▶ _What you will do_: Return, exactly and in full, the lines of the records below starting at the one with "Instruction: Click help" and ending at the one with "Task: Click the back", and no other lines.

Collected data
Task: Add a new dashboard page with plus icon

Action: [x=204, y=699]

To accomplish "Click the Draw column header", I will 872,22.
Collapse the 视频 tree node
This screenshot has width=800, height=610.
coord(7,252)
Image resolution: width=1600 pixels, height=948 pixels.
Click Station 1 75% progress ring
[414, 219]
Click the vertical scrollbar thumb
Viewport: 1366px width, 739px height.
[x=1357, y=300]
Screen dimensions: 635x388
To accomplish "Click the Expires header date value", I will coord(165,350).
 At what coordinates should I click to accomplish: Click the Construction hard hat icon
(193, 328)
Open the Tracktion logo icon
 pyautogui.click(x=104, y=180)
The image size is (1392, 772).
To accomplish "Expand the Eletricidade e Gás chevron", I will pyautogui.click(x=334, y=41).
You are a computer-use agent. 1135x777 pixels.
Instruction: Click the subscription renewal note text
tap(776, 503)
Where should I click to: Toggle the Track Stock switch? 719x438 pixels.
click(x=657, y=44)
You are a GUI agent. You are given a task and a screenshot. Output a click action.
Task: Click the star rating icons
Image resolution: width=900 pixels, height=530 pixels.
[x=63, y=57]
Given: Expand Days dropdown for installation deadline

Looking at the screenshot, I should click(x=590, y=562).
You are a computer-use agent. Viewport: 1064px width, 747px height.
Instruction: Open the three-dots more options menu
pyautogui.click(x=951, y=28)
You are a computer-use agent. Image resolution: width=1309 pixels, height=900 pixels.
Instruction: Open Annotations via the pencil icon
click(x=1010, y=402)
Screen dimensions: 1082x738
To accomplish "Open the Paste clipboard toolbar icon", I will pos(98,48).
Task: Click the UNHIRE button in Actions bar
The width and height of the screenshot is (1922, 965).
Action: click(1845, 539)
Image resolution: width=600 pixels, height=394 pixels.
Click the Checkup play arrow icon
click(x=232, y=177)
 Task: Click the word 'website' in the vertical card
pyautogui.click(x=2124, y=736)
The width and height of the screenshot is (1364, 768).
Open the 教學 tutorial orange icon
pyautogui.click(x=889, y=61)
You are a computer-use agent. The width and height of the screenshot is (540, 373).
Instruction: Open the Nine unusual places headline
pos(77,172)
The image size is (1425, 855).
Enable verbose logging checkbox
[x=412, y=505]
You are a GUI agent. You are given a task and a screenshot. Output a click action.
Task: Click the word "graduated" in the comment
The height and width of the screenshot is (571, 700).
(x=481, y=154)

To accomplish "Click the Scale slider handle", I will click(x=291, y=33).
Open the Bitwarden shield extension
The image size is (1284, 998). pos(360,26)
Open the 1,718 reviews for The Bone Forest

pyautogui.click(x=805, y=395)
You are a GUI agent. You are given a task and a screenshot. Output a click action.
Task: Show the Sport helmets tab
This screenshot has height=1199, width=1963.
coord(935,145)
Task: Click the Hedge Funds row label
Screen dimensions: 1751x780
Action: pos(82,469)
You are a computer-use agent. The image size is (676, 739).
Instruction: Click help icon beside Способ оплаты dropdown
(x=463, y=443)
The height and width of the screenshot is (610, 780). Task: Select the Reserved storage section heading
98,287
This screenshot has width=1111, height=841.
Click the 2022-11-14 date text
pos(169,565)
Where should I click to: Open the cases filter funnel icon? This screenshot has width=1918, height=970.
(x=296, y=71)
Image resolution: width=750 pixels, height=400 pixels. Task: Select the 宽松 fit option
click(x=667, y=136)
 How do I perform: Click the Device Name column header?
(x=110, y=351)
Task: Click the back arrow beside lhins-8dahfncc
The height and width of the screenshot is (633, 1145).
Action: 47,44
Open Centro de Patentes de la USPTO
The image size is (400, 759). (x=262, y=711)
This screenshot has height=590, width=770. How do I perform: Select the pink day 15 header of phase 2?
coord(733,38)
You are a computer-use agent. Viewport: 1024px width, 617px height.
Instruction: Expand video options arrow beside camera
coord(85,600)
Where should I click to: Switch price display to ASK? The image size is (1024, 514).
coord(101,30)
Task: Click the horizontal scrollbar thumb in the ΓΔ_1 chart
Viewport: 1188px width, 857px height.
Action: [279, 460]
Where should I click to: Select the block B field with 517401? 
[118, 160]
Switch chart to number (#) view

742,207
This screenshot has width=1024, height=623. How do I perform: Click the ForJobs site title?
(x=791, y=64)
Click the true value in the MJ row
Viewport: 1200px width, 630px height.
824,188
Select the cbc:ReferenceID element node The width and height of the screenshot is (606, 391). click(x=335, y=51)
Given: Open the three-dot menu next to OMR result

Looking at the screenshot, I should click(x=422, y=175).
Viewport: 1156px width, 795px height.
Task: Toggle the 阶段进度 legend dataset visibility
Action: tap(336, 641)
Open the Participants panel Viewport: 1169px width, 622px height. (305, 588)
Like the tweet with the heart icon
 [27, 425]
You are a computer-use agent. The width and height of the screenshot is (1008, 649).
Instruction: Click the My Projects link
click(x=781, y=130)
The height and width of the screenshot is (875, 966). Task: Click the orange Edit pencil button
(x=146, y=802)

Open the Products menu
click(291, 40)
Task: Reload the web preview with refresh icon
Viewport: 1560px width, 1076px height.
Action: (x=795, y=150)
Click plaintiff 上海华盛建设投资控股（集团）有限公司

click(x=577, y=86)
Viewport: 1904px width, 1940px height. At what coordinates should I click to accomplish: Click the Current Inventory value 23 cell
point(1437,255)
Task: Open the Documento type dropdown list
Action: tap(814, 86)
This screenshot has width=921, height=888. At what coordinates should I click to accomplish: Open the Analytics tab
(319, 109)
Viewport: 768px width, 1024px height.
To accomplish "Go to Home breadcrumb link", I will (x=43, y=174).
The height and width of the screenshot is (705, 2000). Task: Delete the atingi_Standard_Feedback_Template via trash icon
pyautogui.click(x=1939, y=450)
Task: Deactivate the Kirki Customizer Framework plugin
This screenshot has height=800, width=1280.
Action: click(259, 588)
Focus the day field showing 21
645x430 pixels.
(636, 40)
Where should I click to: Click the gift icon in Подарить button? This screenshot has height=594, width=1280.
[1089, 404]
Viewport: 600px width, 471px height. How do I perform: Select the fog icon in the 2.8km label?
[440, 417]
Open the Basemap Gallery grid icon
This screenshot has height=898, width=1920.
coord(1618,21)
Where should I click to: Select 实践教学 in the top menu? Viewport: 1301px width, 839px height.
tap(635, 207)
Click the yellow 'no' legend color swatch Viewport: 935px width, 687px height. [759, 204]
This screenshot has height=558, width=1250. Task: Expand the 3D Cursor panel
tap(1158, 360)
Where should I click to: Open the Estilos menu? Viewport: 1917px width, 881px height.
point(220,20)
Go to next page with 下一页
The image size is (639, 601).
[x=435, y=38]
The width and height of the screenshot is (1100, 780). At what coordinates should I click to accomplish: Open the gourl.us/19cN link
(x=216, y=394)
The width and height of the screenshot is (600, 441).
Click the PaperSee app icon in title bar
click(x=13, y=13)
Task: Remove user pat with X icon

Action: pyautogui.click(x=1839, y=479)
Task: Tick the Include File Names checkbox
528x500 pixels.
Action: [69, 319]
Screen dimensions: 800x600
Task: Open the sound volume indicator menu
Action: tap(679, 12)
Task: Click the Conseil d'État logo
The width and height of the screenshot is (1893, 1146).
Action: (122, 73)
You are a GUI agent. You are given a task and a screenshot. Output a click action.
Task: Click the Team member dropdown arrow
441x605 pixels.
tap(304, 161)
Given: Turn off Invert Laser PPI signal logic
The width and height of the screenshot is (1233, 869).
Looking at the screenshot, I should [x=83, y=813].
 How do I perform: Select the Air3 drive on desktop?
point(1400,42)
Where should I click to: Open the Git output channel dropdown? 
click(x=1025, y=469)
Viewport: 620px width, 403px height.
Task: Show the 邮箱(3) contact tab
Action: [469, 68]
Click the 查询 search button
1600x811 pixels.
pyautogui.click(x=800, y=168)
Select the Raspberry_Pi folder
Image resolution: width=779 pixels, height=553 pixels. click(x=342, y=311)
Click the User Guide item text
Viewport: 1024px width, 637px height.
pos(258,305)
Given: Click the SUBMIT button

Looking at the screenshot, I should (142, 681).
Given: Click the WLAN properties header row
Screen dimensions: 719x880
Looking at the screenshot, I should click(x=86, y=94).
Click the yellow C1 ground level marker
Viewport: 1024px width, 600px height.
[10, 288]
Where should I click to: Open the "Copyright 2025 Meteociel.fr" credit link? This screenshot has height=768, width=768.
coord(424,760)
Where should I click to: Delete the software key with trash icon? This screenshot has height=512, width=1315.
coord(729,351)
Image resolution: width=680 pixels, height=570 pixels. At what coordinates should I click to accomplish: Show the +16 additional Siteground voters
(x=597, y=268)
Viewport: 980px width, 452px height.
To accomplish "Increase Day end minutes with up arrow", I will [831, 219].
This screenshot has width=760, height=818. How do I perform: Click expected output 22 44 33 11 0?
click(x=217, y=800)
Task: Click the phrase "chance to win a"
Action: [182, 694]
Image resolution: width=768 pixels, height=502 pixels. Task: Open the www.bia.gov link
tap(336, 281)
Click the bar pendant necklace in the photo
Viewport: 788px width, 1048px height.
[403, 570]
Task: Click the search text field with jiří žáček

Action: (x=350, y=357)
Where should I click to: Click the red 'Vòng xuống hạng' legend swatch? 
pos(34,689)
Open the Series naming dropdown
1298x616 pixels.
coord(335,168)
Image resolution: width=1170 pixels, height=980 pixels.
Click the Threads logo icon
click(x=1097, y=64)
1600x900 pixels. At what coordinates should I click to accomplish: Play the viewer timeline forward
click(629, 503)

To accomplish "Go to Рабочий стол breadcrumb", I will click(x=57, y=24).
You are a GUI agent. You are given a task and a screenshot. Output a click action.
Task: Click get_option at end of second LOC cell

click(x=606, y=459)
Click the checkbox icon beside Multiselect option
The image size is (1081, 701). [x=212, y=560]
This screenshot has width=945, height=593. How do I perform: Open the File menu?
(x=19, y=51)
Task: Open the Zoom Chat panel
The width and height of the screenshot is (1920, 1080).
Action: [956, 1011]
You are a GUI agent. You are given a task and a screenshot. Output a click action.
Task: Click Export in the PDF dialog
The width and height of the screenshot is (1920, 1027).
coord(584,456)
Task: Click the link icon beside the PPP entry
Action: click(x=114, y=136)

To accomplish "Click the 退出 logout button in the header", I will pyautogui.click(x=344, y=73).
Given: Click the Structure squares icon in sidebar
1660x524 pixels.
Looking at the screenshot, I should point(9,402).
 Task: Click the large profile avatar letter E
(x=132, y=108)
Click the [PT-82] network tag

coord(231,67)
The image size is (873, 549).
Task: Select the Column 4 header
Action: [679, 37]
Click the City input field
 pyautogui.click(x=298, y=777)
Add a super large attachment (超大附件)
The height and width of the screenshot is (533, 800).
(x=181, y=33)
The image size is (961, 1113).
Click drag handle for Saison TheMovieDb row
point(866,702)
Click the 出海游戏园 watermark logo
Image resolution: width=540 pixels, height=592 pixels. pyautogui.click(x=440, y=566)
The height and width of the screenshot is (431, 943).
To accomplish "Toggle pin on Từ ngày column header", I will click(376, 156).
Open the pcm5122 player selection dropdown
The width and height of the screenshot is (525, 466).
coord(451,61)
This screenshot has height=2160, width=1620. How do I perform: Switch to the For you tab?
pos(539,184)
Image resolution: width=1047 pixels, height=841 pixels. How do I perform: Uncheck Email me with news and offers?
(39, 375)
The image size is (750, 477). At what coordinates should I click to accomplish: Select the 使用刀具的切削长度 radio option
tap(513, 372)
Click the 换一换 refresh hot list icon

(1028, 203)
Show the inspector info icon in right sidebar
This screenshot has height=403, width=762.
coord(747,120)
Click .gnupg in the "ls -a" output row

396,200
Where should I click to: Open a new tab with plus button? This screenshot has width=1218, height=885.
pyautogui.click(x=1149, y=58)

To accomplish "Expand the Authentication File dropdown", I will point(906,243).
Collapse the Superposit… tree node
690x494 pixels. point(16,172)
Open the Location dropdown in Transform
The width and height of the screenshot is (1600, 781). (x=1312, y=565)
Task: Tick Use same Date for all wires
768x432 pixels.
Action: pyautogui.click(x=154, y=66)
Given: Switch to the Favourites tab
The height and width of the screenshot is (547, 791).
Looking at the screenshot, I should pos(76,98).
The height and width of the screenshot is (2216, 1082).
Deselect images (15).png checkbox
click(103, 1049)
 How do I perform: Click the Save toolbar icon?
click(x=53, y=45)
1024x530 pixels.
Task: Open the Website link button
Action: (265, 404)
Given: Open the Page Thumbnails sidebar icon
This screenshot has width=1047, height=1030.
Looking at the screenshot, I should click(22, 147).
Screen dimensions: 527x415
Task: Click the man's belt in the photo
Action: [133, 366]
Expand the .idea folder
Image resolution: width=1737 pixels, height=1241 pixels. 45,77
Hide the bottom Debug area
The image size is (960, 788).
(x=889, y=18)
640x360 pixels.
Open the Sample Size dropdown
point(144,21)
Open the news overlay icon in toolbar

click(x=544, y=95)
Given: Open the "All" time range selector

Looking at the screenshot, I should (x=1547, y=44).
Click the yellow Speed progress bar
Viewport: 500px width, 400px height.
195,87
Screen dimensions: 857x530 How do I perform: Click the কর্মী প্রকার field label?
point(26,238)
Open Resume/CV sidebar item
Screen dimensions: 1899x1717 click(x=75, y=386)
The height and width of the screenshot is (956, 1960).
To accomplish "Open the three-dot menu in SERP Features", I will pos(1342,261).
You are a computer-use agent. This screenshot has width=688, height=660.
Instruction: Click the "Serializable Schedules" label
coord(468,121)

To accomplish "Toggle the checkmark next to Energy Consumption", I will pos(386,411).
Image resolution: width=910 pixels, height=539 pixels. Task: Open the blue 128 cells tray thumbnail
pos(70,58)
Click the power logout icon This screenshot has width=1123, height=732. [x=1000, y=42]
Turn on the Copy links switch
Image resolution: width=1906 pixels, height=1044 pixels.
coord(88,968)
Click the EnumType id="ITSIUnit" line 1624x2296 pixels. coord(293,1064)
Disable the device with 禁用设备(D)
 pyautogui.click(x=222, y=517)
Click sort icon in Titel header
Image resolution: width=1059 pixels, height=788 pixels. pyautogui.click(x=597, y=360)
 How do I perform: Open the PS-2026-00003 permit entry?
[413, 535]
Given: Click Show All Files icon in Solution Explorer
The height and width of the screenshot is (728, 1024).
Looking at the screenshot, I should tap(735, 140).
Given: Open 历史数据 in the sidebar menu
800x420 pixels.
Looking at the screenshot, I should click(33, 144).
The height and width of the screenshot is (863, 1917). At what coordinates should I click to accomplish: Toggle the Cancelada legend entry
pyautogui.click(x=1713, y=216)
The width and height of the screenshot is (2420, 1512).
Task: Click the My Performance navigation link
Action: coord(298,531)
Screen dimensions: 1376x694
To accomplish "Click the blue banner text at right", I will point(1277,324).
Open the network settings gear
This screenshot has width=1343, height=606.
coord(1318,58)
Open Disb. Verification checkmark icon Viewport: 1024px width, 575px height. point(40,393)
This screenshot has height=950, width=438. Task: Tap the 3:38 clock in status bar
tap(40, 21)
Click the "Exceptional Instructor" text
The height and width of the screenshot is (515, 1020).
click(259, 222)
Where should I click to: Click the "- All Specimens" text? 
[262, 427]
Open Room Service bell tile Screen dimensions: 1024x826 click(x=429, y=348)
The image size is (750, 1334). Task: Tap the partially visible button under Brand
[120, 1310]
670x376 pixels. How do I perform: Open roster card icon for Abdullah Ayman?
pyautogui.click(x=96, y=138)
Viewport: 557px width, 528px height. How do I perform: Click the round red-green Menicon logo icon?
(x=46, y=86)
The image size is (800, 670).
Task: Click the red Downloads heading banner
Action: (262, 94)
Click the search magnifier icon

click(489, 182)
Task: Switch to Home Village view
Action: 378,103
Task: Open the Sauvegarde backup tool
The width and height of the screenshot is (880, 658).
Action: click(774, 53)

▶ _Exercise answer_:
Instruction: Click help icon beside Способ оплаты dropdown
(x=463, y=443)
The height and width of the screenshot is (610, 780). Task: Select the Reserved storage section heading
98,287
This screenshot has width=1111, height=841.
Click the 2022-11-14 date text
pos(169,565)
Where should I click to: Open the cases filter funnel icon? This screenshot has width=1918, height=970.
(x=296, y=71)
Image resolution: width=750 pixels, height=400 pixels. Task: Select the 宽松 fit option
click(x=667, y=136)
 How do I perform: Click the Device Name column header?
(x=110, y=351)
Task: Click the back arrow beside lhins-8dahfncc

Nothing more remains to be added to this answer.